* [Short problem]
Print each of the following entries again, word for word, with every line kept as it appears.

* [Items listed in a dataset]
————
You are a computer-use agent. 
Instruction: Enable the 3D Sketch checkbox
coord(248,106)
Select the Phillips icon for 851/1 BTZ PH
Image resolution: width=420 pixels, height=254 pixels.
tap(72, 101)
————
* [Response to the exercise]
You are a computer-use agent. 
Instruction: Enable the 3D Sketch checkbox
coord(248,106)
Select the Phillips icon for 851/1 BTZ PH
Image resolution: width=420 pixels, height=254 pixels.
tap(72, 101)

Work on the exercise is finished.